Every summer about this time, Rhodes and her team of volunteers commandeer the church’s activity center and transform it into an assembly line for filling backpacks with protractors, erasers and notebooks.
“The response of the congregation has been phenomenal,” she said. “It’s nothing I could have imagined back in 2009.”
It’s incredibly rewarding for her, she said, because she grew up in poverty. Her grandmother made sure she had all her school supplies, she said, but “not every kid has a family member who can make this happen.”
At Forest Chapel United Methodist Church in Forest Park, buying school supplies is part of a partnership the church has with nearby Winton Woods Primary North Elementary School.
That partnership includes having some members of the church spend class time reading to the students, said Evelyn Jones, co-chairman of the church’s school supplies committee.
Every year, the principal gives the church a list of items the students need. The committee typically raises about $1,200 to buy them, chiefly through donations from local businesses.
The church delivers the items to the school for distribution to the students, Jones said.
“We have a wonderful pastor who’s big on … taking our ministry from the building out to the community,” she said.

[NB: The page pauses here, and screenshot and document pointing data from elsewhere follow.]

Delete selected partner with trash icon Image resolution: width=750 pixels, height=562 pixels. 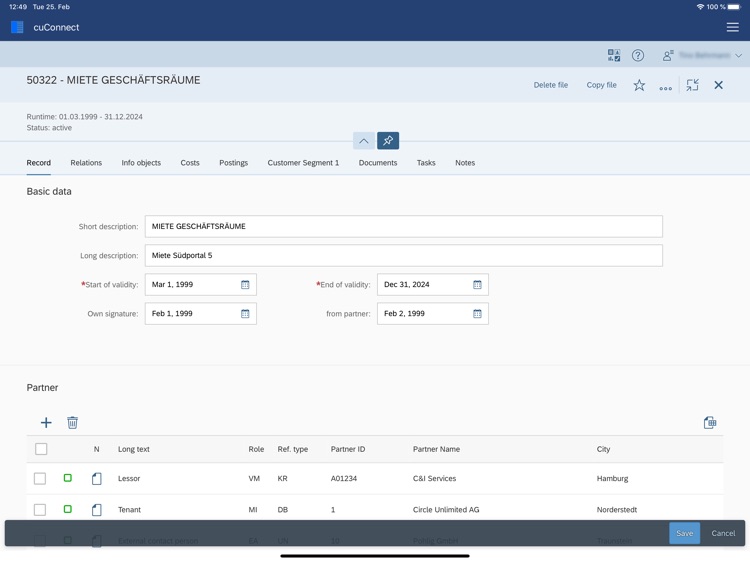72,422
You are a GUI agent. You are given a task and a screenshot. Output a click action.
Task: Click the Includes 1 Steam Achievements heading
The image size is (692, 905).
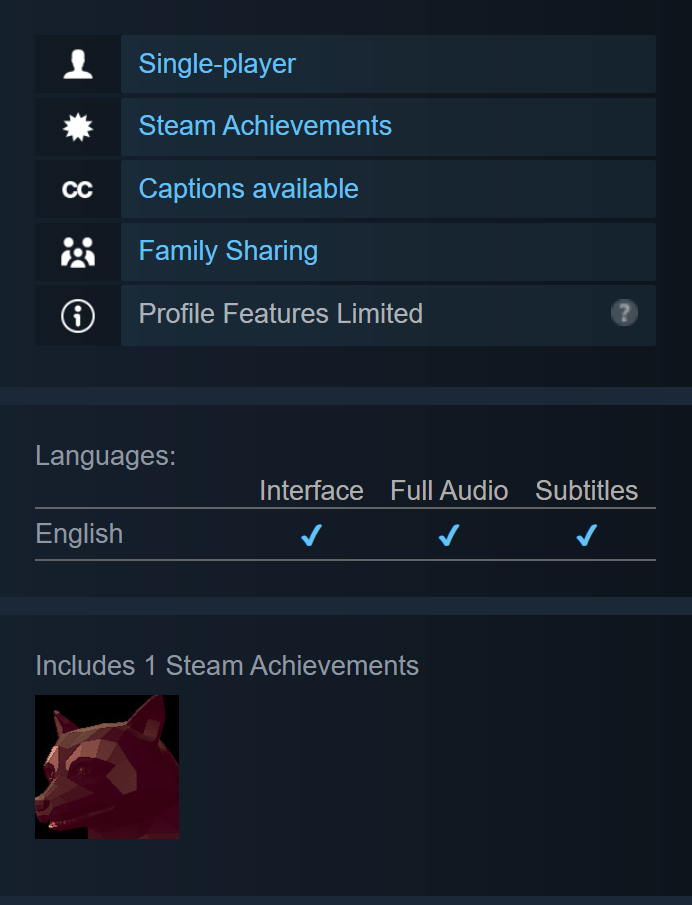click(227, 665)
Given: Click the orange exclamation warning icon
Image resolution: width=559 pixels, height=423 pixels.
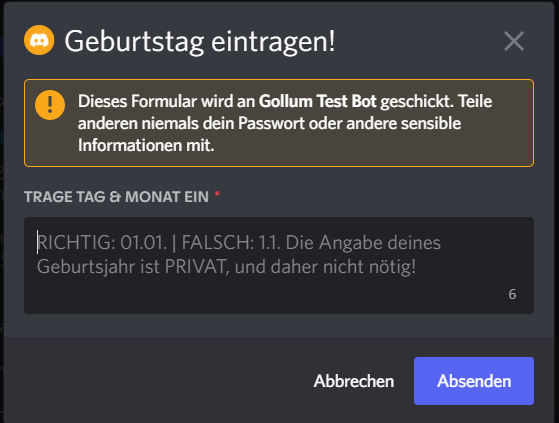Looking at the screenshot, I should pyautogui.click(x=50, y=105).
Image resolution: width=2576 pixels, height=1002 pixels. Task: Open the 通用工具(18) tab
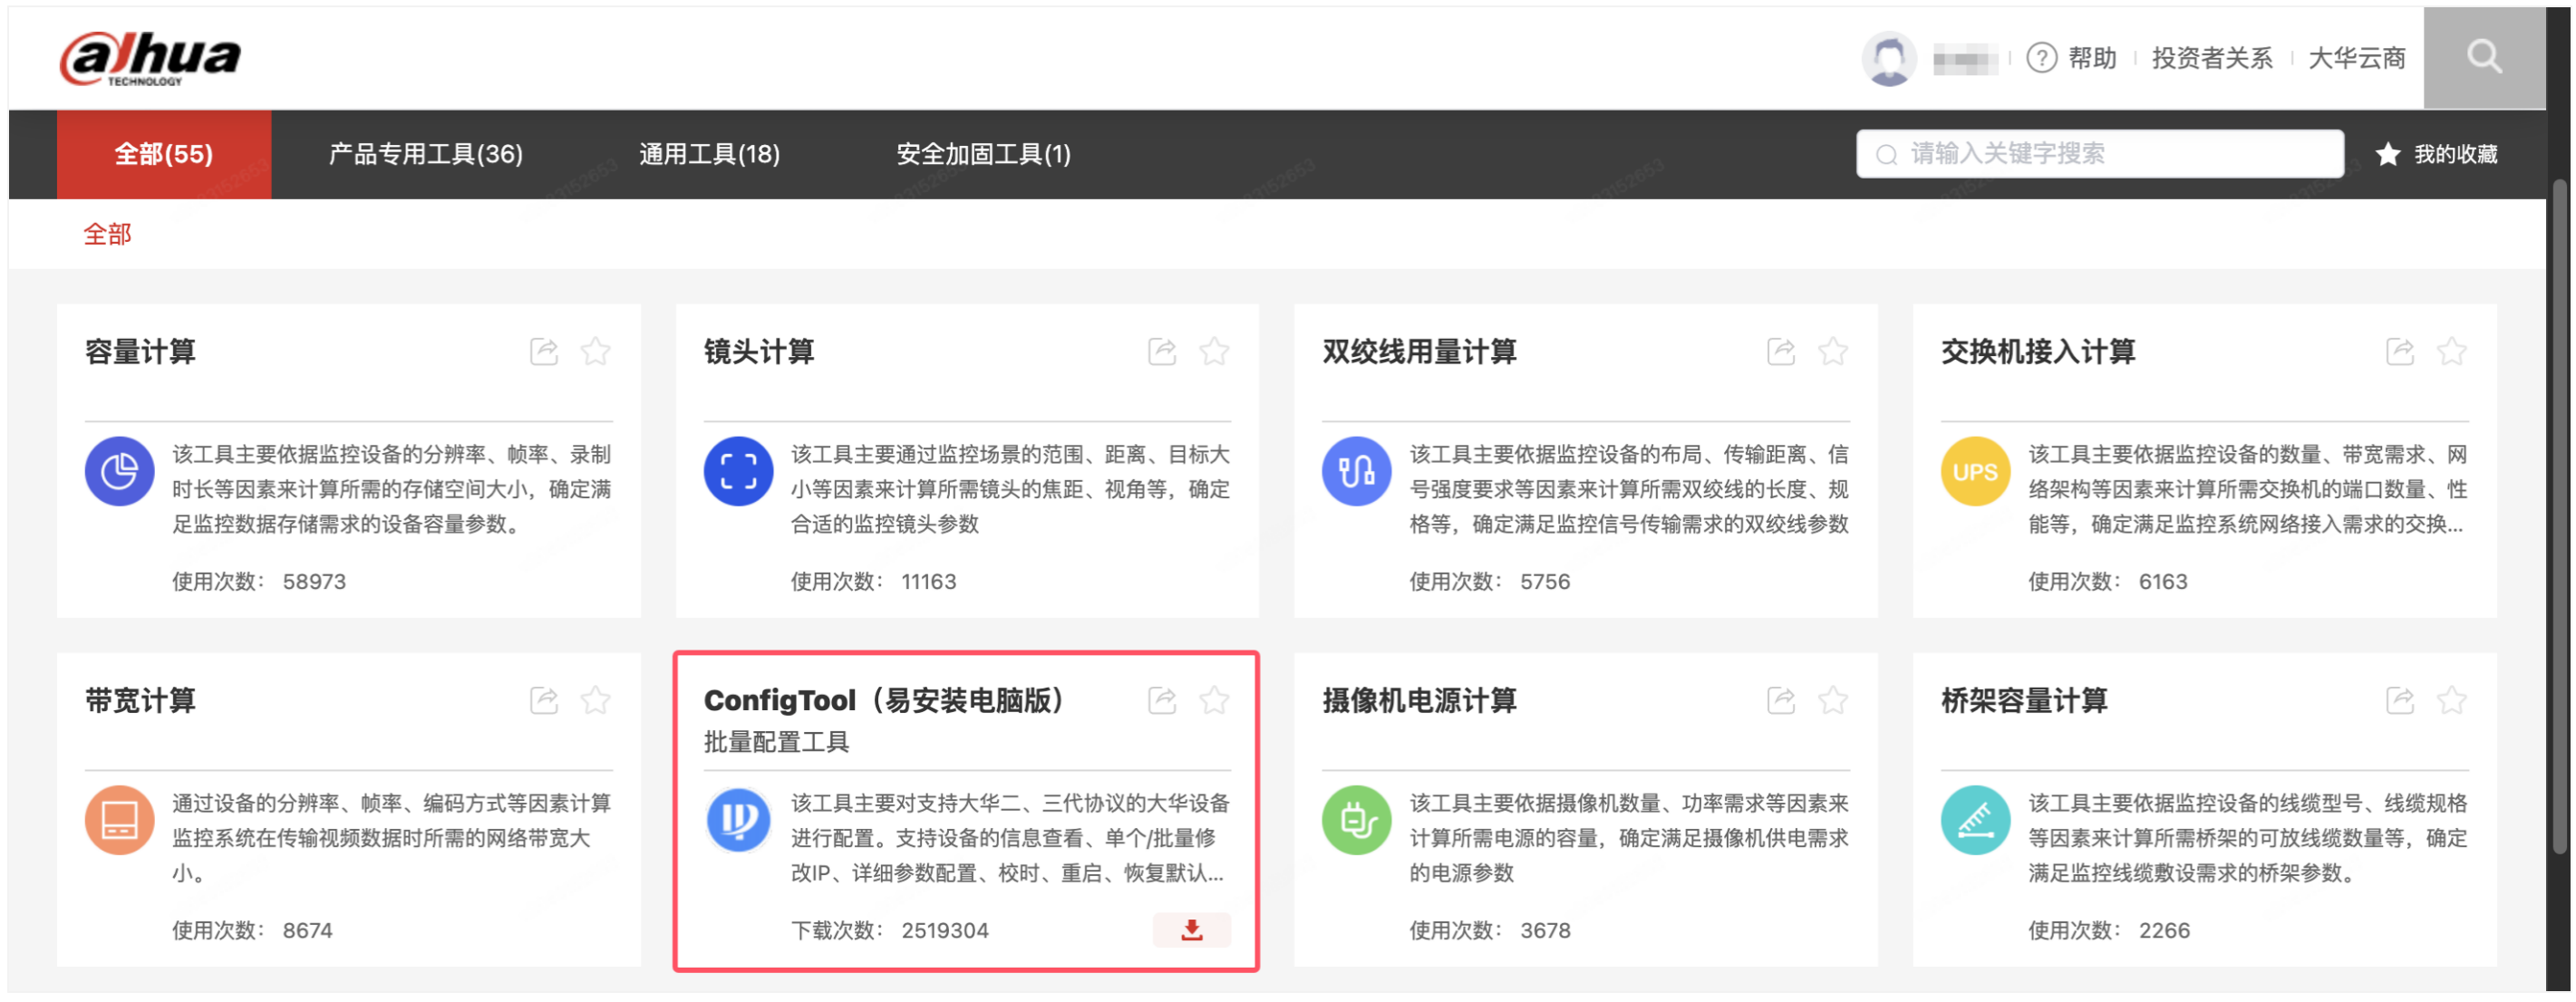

In eastern Hamilton County and in Clermont County, about 40 churches support Inter Parish Ministry, a faith-based nonprofit that supplies food and clothing to needy families.

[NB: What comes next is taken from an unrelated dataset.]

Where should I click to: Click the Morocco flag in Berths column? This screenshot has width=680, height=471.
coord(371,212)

On Aug. 5 at Mount Carmel Christian Church, the ministry will hold its annual school supply giveaway to its clients. They will receive backpacks, school supplies and $25 gift cards to Payless so they can have new shoes for school, said Sarah Cadle, the ministry’s service coordinator.
Last year, 253 children were helped in the giveaway, including high school students. Most school supply drives don’t include high school students, Cadle said, because some of the things they need are pretty expensive.
About 10 of the ministry’s member churches participate in the back-to-school giveaway, Cadle said. It’s a real ecumenical bunch that includes Faith United Church of Christ, St. John Fisher Roman Catholic Church, Indian Hill Church (Episcopal/Presbyterian) and Horizon Community Church.
It takes about 50 volunteers to sort through the supplies, box them up, haul them to the church, unload them and give them to the client families. They work closely with the clients and spend time with them, Cadle said.
“It is really a feel-good program for everybody,” she said. “The clients are so appreciative.”